> **DIRECTION**
Swap every "screenshot" in the listing below for "screen capture", leaving all else unchanged, and leave the pictures out of your answer.

==== STORED ROWS

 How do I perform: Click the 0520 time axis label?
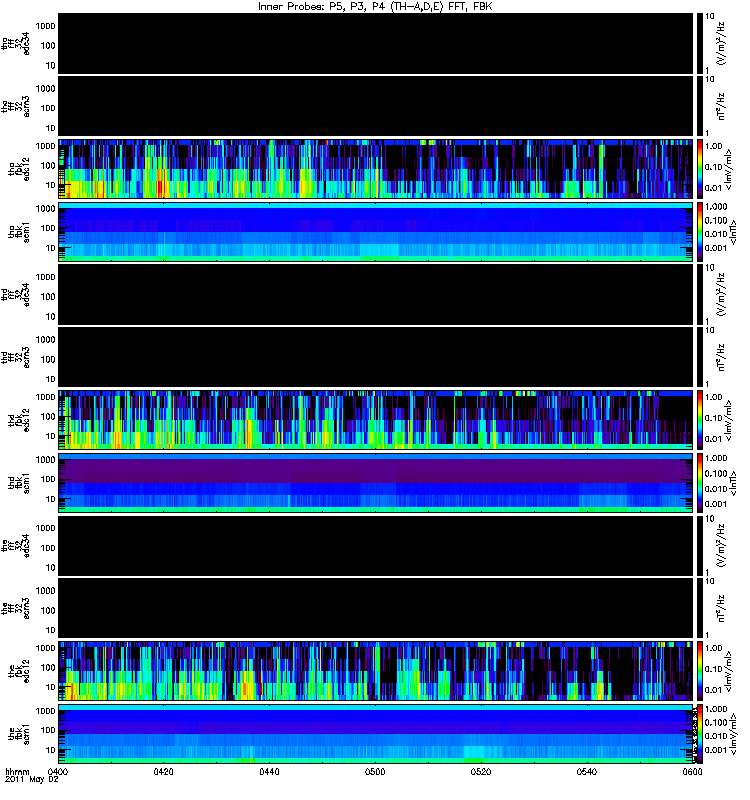[x=481, y=771]
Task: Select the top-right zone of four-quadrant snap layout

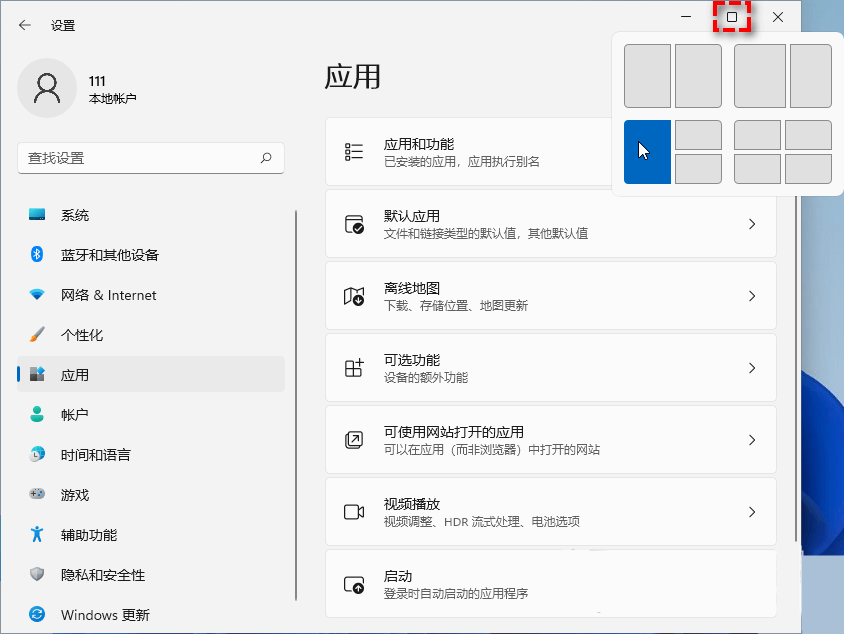Action: 808,135
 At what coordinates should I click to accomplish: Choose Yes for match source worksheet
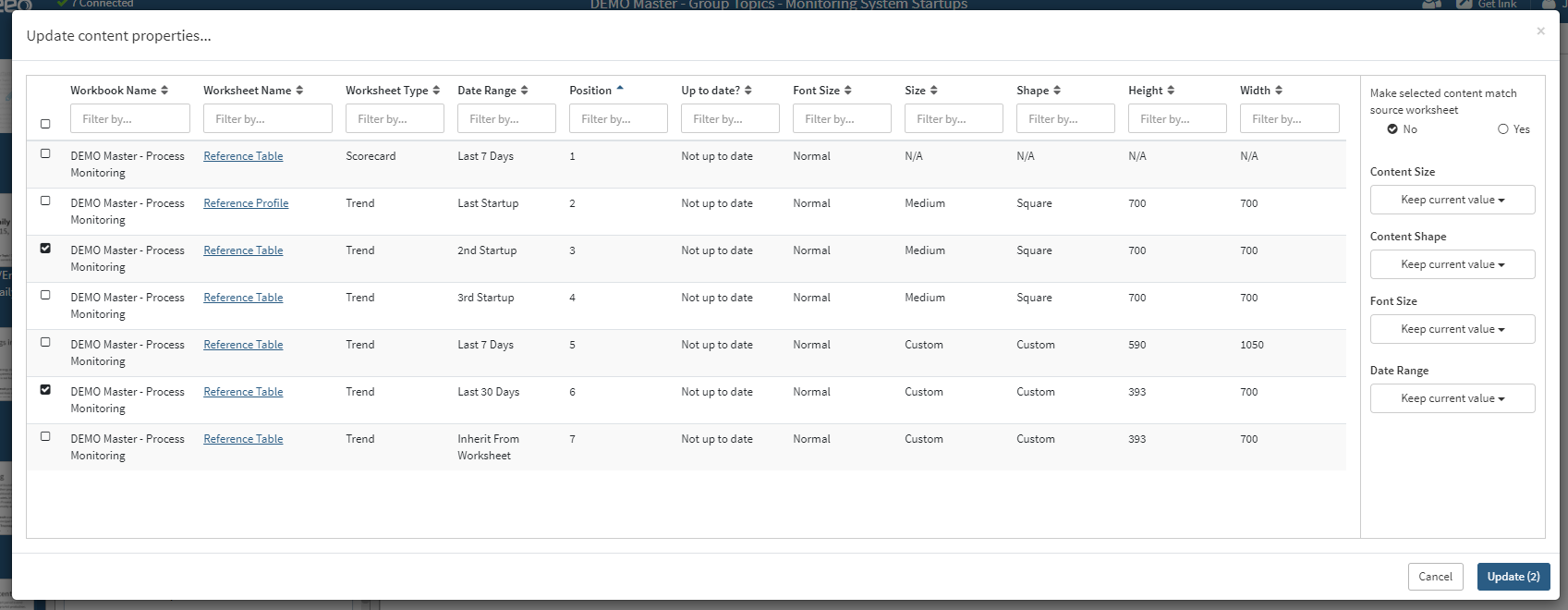pos(1503,129)
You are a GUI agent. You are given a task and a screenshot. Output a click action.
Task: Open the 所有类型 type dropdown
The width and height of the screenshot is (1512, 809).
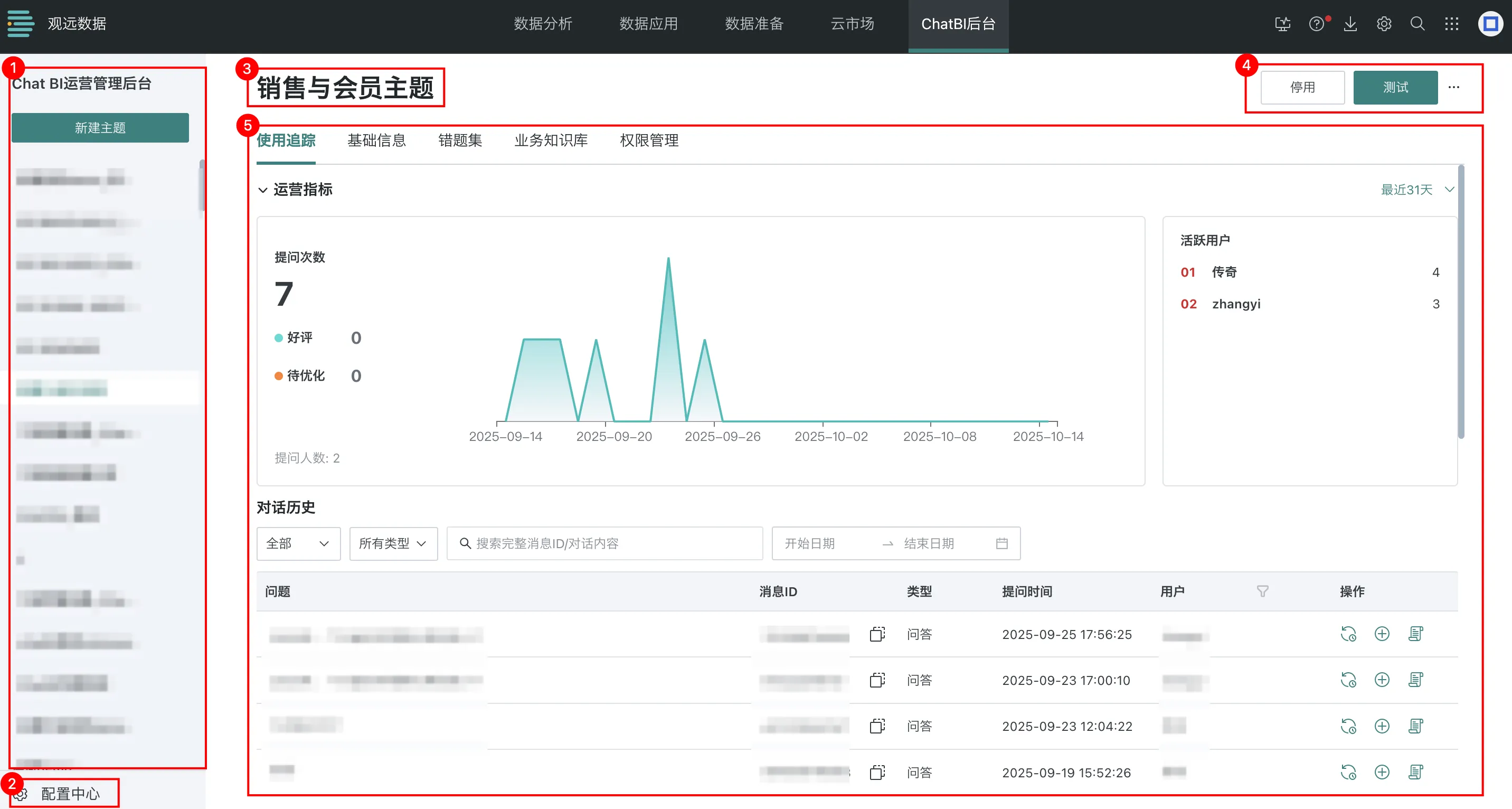pyautogui.click(x=393, y=543)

========

> **CORRECT OUTPUT**
 How do I perform: Click the 0520 time axis label?
[x=481, y=771]
Task: Select the top-right zone of four-quadrant snap layout

Action: 808,135
 At what coordinates should I click to accomplish: Choose Yes for match source worksheet
pos(1503,129)
You are a GUI agent. You are given a task and a screen capture. Output a click action.
Task: Open the 所有类型 type dropdown
The width and height of the screen capture is (1512, 809).
pyautogui.click(x=393, y=543)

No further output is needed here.